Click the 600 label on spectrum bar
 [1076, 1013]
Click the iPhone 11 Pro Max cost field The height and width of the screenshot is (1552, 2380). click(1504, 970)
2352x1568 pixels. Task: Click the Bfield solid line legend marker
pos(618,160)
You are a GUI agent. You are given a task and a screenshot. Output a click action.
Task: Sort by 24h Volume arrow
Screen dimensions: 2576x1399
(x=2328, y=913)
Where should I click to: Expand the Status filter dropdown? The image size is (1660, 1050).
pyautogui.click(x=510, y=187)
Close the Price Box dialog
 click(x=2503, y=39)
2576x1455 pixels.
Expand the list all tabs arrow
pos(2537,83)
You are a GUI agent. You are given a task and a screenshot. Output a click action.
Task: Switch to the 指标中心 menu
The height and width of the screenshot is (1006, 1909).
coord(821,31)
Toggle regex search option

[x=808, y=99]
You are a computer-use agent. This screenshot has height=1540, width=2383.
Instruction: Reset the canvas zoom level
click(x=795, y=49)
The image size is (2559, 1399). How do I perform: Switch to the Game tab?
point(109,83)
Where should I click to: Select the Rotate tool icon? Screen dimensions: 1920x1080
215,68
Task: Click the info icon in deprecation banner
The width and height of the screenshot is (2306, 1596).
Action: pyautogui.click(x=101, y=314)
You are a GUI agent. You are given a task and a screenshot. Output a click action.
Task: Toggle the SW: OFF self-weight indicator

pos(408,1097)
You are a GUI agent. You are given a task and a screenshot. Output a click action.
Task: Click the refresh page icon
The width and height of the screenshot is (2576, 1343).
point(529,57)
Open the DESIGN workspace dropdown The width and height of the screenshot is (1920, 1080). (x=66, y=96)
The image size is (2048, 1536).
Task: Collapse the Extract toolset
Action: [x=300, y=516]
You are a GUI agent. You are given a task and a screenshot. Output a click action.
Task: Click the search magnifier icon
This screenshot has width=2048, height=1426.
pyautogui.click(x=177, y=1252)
◆ ◆ ◆
Work task:
Your answer should consist only of the lines from the one with "Task: Click the search magnifier icon" through the last line of the entries above, retyped exactly.

Solution to this exercise:
Task: Click the search magnifier icon
This screenshot has width=2048, height=1426.
pyautogui.click(x=177, y=1252)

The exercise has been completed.